### WORK TO DO
Copy the records word for word, starting at the line that contains "Collapse the sidebar with the double-chevron" and continuing through the end of the records. Leave the pictures out of your copy.

### PROVIDED DATA
/---

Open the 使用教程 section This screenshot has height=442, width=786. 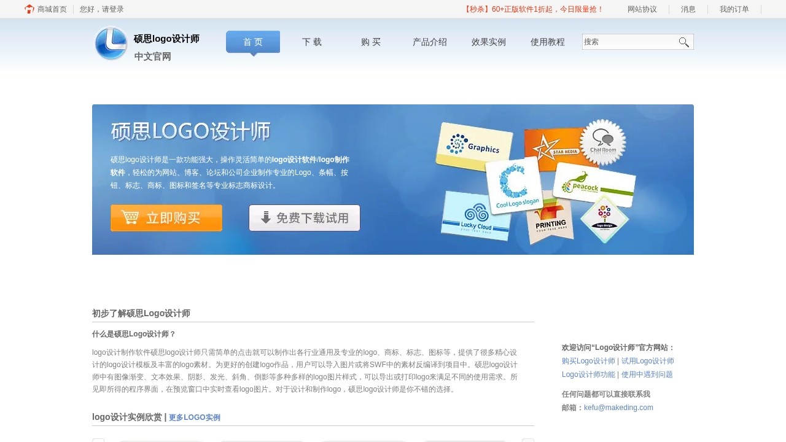click(x=547, y=42)
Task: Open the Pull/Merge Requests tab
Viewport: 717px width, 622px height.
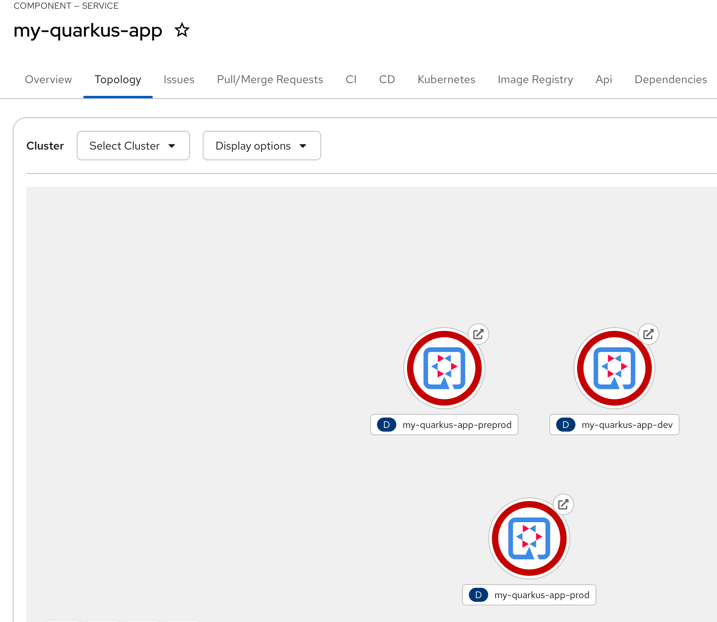Action: (269, 80)

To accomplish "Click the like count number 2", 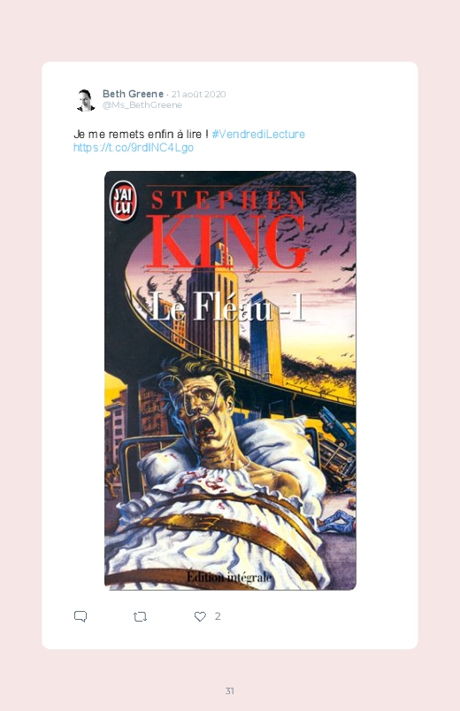I will click(x=218, y=616).
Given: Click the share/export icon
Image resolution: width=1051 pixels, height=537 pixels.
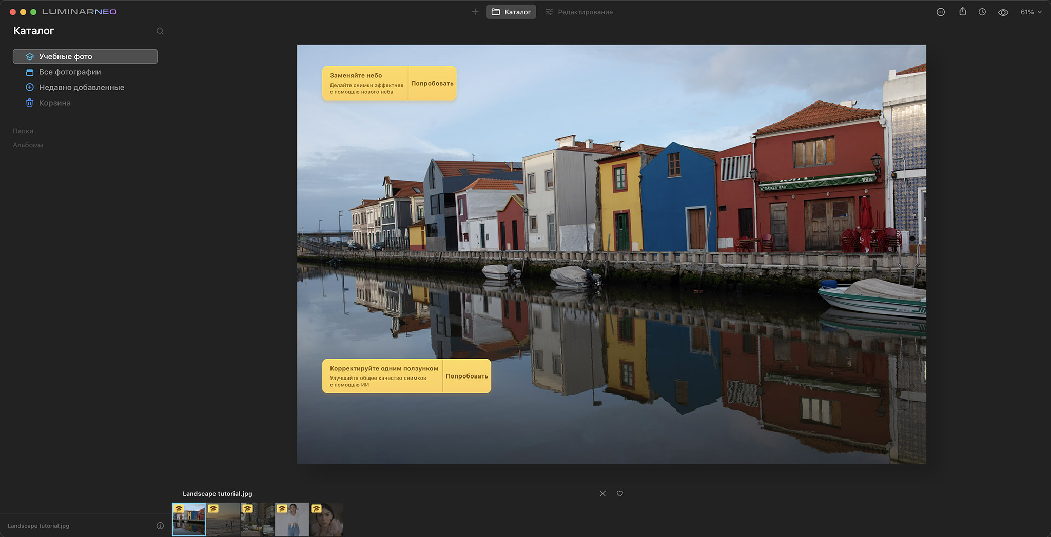Looking at the screenshot, I should (962, 11).
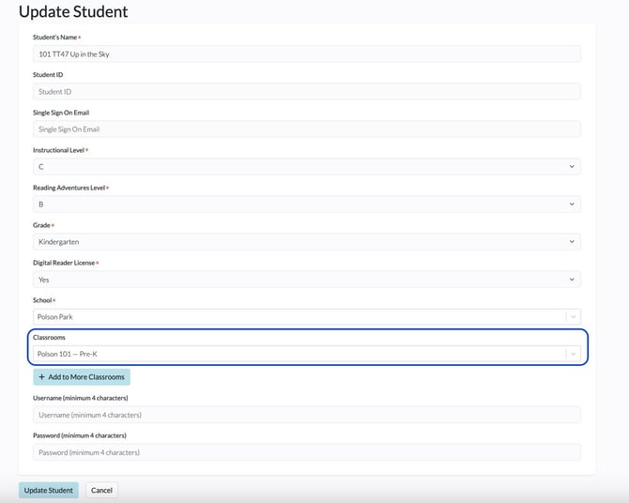Click the Add to More Classrooms button
Screen dimensions: 629x503
[x=82, y=377]
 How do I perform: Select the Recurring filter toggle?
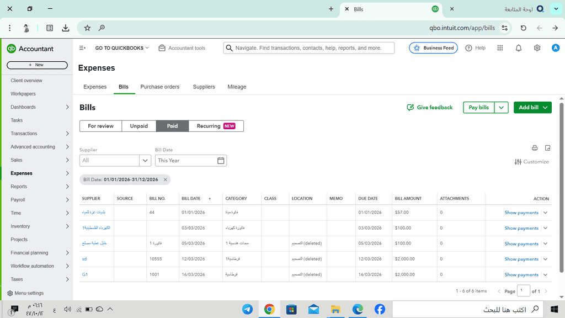pyautogui.click(x=216, y=126)
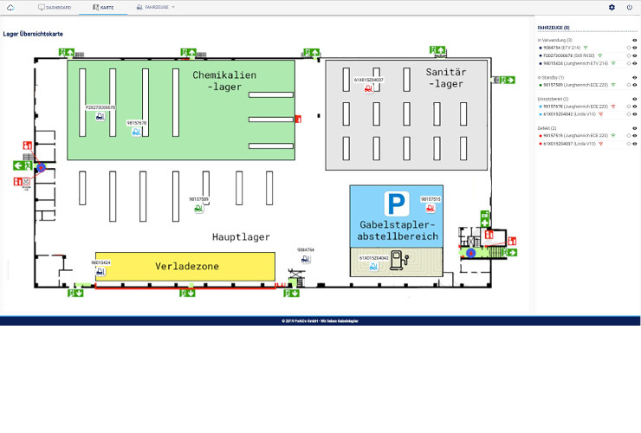Click forklift 98157515 in parking area
The width and height of the screenshot is (641, 433).
pyautogui.click(x=431, y=208)
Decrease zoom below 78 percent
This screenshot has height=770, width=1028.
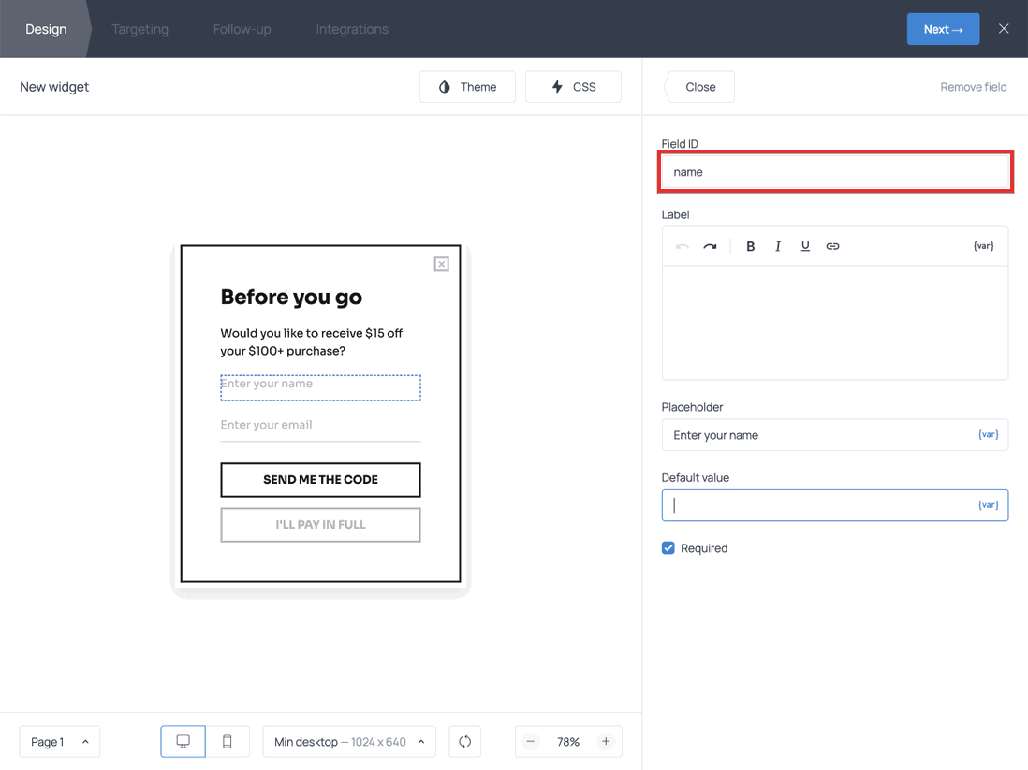pyautogui.click(x=530, y=741)
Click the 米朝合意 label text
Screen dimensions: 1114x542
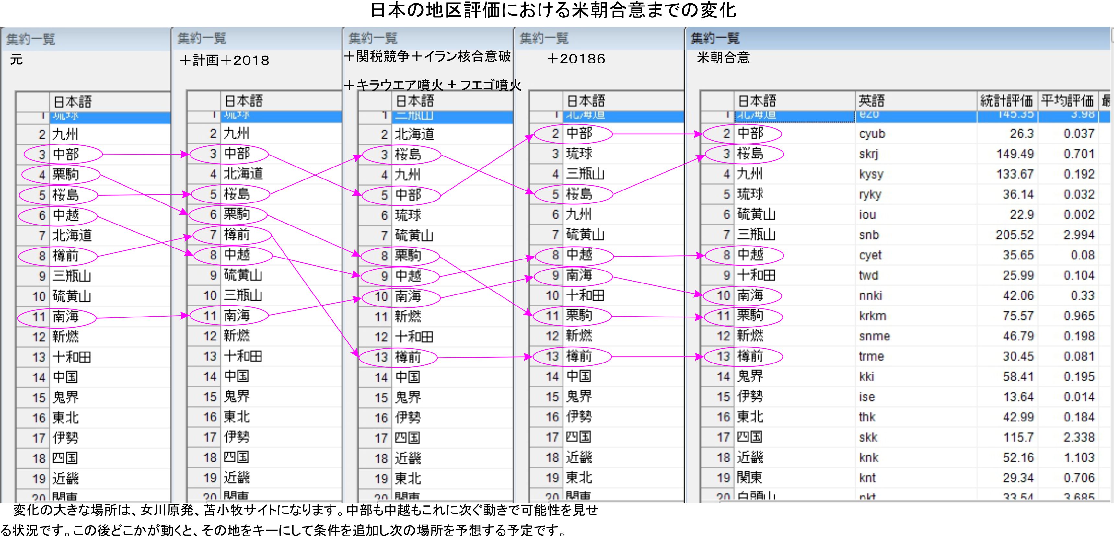click(x=723, y=57)
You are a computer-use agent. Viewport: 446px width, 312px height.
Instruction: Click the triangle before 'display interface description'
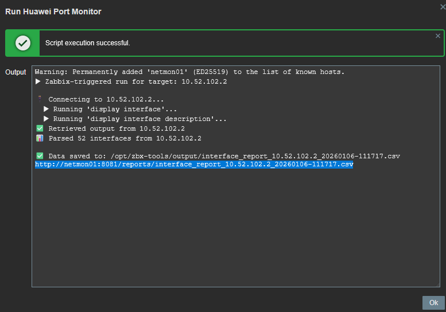[x=46, y=119]
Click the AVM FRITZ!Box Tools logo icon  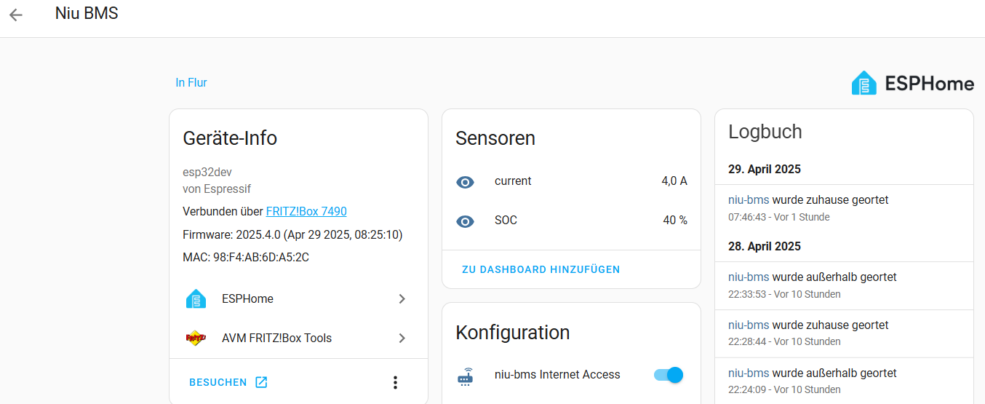click(x=196, y=338)
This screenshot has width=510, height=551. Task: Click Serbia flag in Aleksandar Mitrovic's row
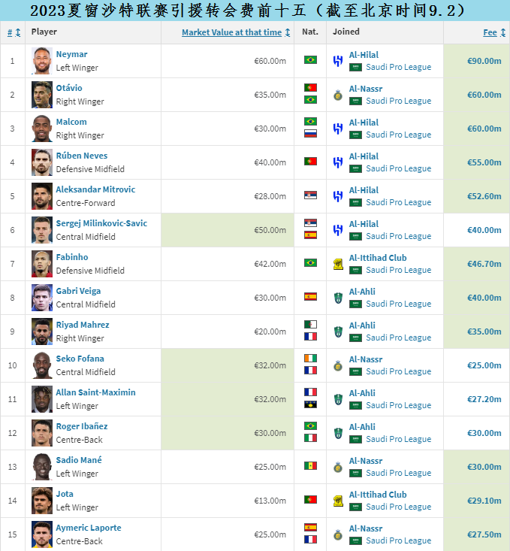click(310, 195)

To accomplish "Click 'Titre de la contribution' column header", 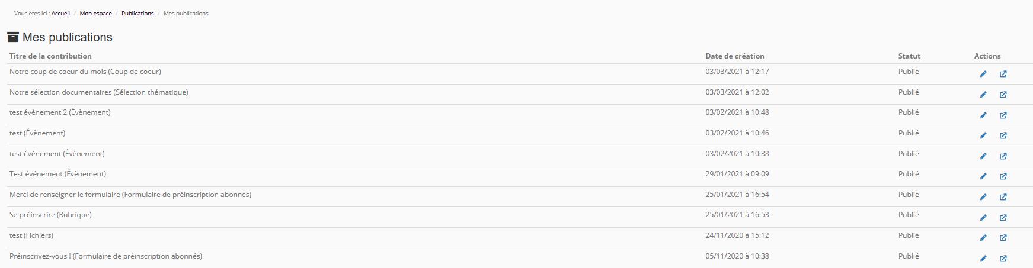I will pyautogui.click(x=50, y=56).
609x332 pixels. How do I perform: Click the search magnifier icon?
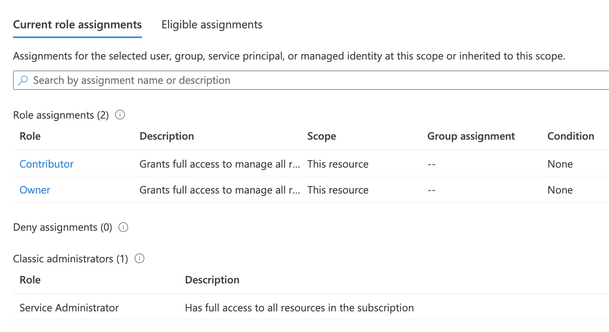(23, 80)
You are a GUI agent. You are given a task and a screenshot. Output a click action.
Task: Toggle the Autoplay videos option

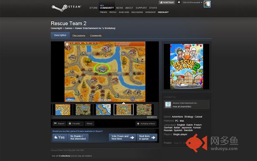(x=146, y=124)
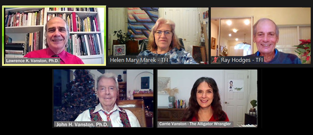Click the wall map behind Carrie Vanston
This screenshot has height=135, width=313.
coord(164,85)
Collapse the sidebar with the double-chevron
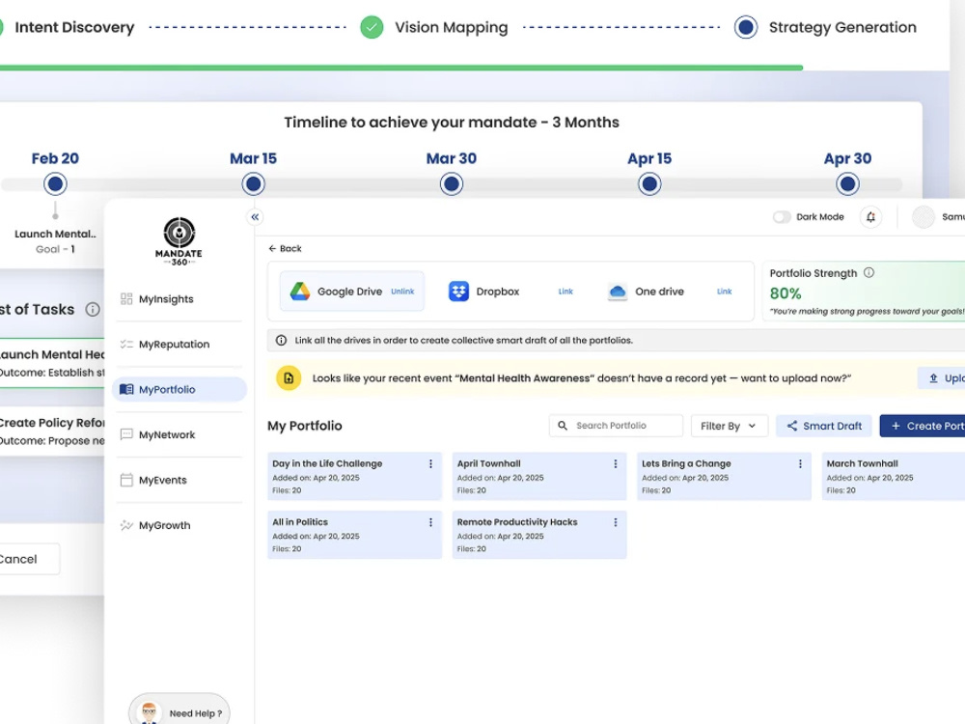Viewport: 965px width, 724px height. [255, 217]
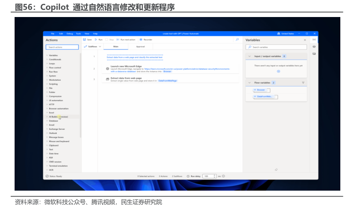Close the Variables panel
This screenshot has width=352, height=213.
pyautogui.click(x=305, y=40)
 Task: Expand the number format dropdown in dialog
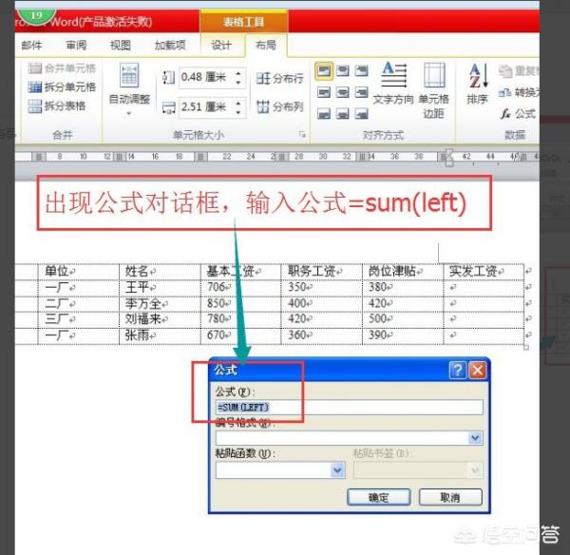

\---

### OUTPUT FOR THIS TASK
Collapse the sidebar with the double-chevron
Viewport: 965px width, 724px height. [255, 217]
Close the Variables panel
This screenshot has width=352, height=213.
pyautogui.click(x=305, y=40)
 Task: Expand the number format dropdown in dialog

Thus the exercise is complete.